**Passage provided**
____________________

Suicidal ideation (SI), referring to persistent thoughts of ending one’s life, represents a significant public health concern (
1). Research suggests that approximately 12% of individuals experiencing SI may attempt suicide within a five-year period (
2). Globally, about 10% of the general population report SI, with rates reaching up to 20% among students (
3,
4). Among the various psychological factors associated with SI, loneliness has emerged as a particularly salient issue (
5). Defined as the perceived discrepancy between desired and actual social connections, loneliness is not limited to clinical populations but is increasingly prevalent among university students and young adults (
6-
8). Although SI and loneliness are distinct concepts, they are closely related (
9,
10). Numerous studies (
11,
12) have confirmed a positive correlation between them, suggesting they may share common underlying mechanisms.

____________________

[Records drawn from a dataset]
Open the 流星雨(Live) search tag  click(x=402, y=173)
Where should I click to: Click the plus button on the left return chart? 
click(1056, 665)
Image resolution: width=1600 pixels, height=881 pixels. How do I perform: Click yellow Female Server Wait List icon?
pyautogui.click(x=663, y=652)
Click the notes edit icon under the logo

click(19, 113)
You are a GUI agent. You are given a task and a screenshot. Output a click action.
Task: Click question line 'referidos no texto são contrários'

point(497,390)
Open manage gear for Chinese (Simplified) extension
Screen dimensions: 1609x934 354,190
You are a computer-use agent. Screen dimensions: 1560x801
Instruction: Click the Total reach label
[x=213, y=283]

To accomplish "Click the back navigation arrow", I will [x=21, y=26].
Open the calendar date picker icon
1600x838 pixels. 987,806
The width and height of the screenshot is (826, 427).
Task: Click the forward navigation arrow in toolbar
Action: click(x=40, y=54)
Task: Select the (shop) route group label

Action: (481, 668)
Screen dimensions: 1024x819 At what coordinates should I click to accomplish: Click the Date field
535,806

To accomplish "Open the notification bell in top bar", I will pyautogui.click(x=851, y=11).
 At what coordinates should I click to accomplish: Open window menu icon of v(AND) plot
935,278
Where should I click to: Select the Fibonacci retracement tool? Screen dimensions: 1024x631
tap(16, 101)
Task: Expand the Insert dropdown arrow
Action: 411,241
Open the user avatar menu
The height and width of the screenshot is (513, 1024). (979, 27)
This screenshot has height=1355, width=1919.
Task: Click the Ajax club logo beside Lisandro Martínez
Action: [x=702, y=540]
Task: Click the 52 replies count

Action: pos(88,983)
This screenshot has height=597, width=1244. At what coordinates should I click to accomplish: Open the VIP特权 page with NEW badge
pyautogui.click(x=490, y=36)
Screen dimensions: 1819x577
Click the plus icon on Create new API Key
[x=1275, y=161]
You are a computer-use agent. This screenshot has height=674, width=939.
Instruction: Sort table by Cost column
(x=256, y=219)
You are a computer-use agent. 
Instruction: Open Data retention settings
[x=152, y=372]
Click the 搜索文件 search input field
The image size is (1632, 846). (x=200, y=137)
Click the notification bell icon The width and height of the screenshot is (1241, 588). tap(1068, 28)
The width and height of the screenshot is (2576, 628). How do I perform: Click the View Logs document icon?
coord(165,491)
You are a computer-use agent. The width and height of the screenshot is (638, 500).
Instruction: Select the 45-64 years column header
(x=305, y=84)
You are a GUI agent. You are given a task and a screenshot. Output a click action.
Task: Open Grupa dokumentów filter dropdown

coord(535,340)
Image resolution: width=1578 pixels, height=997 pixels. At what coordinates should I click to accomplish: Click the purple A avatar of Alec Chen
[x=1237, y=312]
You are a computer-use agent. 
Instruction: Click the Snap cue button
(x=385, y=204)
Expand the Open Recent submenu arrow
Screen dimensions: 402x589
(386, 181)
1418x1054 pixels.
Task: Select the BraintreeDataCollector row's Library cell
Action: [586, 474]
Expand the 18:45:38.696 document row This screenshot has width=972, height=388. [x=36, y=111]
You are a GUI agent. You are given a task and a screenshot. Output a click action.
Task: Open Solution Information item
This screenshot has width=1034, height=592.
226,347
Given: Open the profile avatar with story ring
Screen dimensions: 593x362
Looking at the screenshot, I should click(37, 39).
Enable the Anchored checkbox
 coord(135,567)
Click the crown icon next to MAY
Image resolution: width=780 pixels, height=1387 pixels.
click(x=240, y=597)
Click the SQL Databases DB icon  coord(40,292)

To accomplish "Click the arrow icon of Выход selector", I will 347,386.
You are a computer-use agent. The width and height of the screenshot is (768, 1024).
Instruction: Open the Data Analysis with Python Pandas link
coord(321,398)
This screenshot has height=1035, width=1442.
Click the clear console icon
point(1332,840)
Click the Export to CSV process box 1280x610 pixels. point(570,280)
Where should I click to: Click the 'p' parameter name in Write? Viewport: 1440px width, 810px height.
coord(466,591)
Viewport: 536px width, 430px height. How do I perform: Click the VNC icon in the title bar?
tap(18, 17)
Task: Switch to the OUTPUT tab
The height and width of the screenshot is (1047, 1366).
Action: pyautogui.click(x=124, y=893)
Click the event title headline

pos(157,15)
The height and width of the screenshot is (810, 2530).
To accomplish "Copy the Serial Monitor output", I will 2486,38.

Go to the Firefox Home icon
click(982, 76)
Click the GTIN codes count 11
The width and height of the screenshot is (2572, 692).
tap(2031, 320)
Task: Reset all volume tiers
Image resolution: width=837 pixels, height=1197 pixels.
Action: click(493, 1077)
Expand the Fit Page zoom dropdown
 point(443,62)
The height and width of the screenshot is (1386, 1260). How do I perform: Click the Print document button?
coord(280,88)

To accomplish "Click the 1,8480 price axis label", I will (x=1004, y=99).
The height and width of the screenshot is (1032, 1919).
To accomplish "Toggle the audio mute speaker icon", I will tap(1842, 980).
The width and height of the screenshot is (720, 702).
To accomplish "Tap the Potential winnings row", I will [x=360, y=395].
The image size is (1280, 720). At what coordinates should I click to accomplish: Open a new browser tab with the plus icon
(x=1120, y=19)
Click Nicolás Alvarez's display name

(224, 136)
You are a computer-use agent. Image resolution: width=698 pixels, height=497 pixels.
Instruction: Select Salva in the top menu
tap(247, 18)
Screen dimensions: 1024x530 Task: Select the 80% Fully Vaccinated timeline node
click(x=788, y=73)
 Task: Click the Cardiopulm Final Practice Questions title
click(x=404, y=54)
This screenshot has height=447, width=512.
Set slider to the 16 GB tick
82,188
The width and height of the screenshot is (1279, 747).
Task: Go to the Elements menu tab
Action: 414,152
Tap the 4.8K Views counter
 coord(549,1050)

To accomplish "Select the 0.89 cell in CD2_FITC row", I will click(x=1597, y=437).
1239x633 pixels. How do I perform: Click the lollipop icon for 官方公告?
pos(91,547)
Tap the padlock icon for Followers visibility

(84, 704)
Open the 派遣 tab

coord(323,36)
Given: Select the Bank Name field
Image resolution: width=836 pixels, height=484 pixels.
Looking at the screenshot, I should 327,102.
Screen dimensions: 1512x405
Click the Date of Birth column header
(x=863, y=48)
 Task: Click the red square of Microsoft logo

____________________

**Exercise instructions**
In the passage on suicidal ideation and loneliness, what share of the general population worldwide reports suicidal ideation? These rows have no connection to the passage on suicidal ideation and loneliness.

**Task solution**
About 10%.